Problem statement:
Render the lines of the items as a Markdown table with two columns, Row and Line, starting with the line that contains "You are a computer-use" and going on through the line that contains "coord(616,24)". Number each row, leave out blank lines and pictures, and include no other lines.

Provided records:
====
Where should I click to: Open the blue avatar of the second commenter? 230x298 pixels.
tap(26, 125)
====
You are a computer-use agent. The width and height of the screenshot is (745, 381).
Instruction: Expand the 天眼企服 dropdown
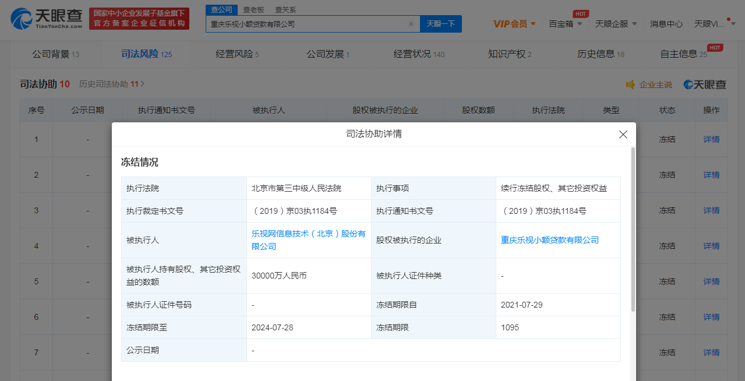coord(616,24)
====
Answer in full:
| Row | Line |
|---|---|
| 1 | You are a computer-use agent. The width and height of the screenshot is (745, 381). |
| 2 | Instruction: Expand the 天眼企服 dropdown |
| 3 | coord(616,24) |